Given all that, I went into this article thinking newspaper advertising was a dying medium. To a certain extent, that’s correct. Check out the anticipated spending trends in newspaper advertising, per Business Insider:
Notice that downward trend? That’s something that isn’t present in out of home or radio advertising. Beyond newspapers closing down, there’s another reason for this: Americans are losing trust in the media. According to Gallup, six in ten Americans have not very much trust or less in the media to report the news fully, accurately, and fairly. You can certainly debate the impact that cable news, hardening partisan beliefs, and Donald Trump being President have had on that, but newspapers are absolutely a part of that picture.

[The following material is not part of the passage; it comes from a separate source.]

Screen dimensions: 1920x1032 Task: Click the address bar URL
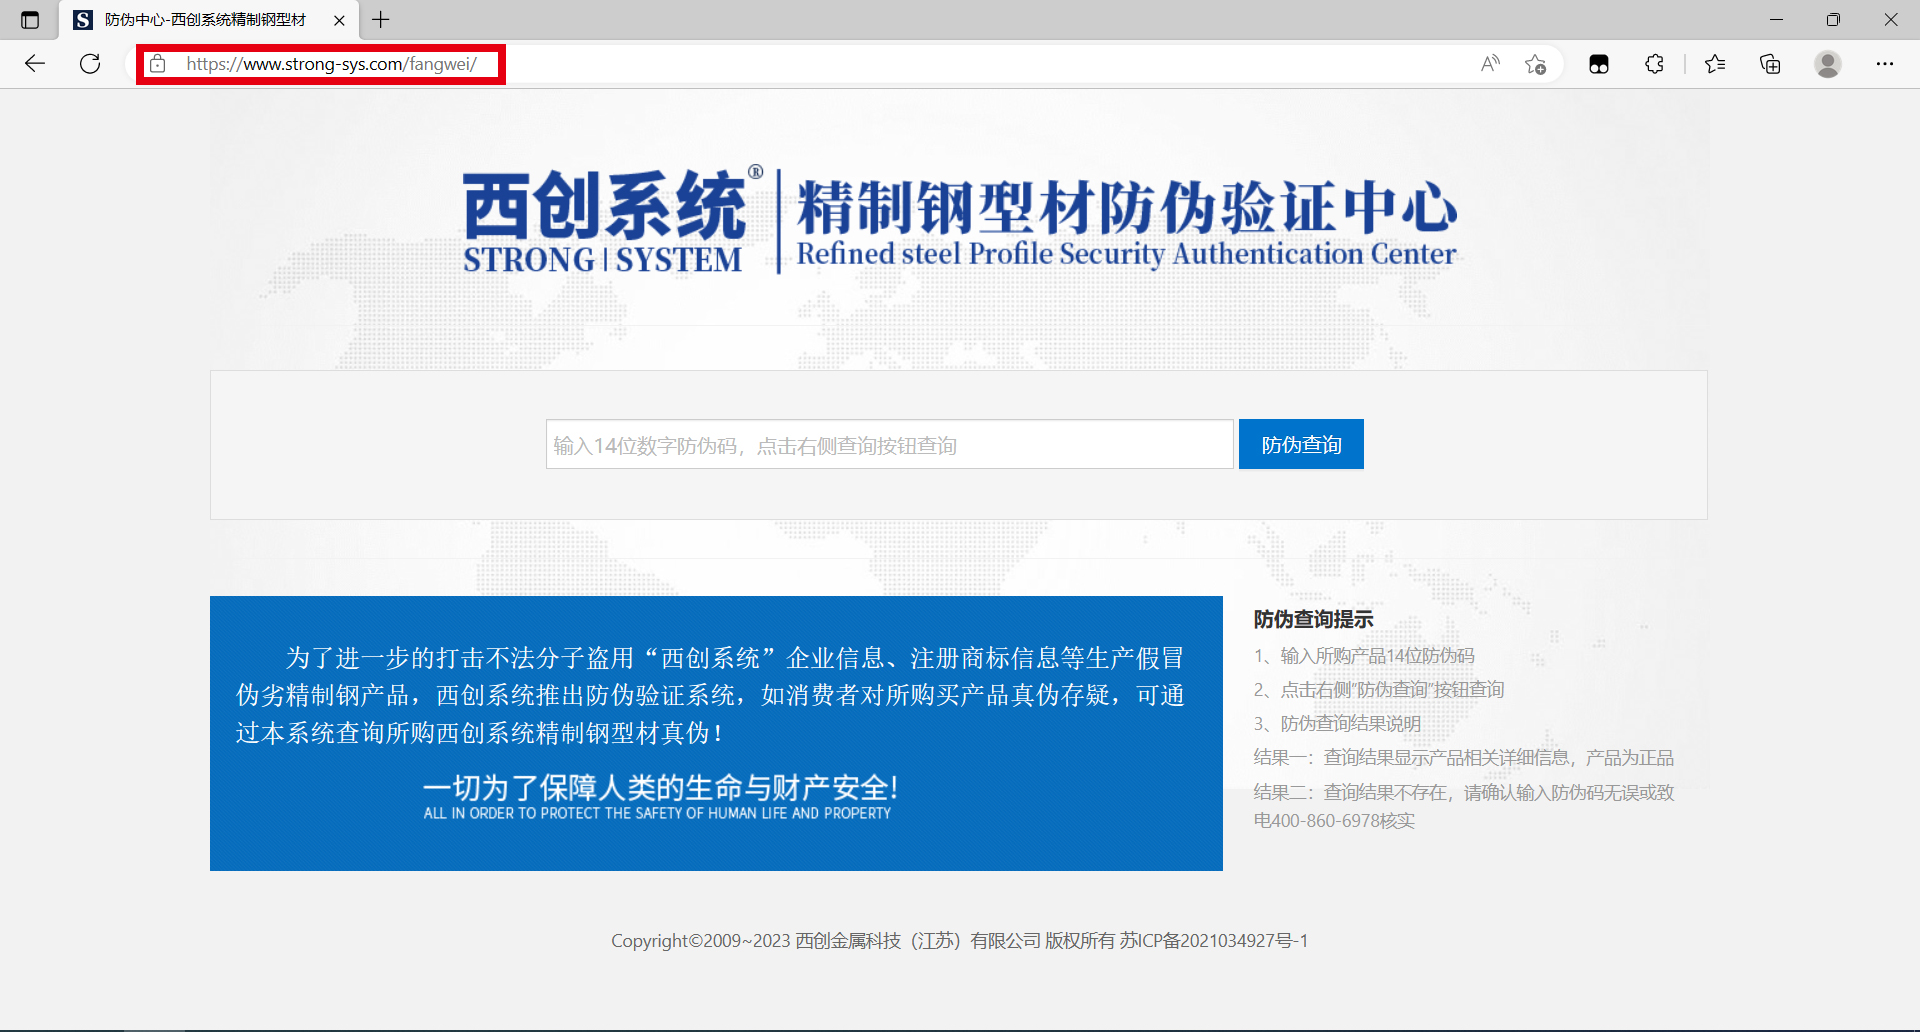(331, 64)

Magazines don’t fare much better: brands spent $5.81 billion on advertisements in 2020, but by 2024 that figure is expected to drop to $3.98 billion per Business Insider. This refers to print advertising. Digital is a slightly different story ($4.35 billion in 2020), though little growth is expected over time ($4.58 billion estimated in 2024).
Is there good news? There is - these ads may be effective. According to surveys compiled by Mansi Media, of those who were exposed to newspaper ads:
- 91% took action after looking at an insert
- 82% use the print coupons they find in newspapers
- 79% took action as a result of reading a newspaper
Let’s dig into the coupon stat briefly. As you know, marketers use coupons as a good way to influence purchases and encourage trials, particularly in the CPG industry. Print newspapers are still a great way to get those in the hands of potential customers. This highlights the importance of knowing your audience, where they are, and how to reach them. With coupons, you’re looking for people that may be elastic to price - that’s why they hunt down coupons after all. So being able to segment your audience and understand how to reach them properly is critical.
Generally speaking, though? Newspaper advertising is a decaying channel.
With more and more people spending more and more time online - particularly during the pandemic - and the fact that many newspapers have either switched to digital or gone under completely, this is one I would be cautious about using as a channel. If I were going to use it, I’d make sure I knew I could reach my target audience using that as a channel. According to Nielsen, Baby Boomers comprise the largest segment of print newspaper readers, so if that’s your audience, this may be a channel for your brand. But like every other channel, know that going in.
At the End of the Day: Know Your Target Market
To sum it up, even though we live in a digital world, there’s still a place for most traditional advertising. Analyze who your customers are, understand where they are, and advertise accordingly. Don’t just focus on what comes up on a computer or smartphone. Consider other channels as well, and if you do it right, you’ll be bringing in money for your business.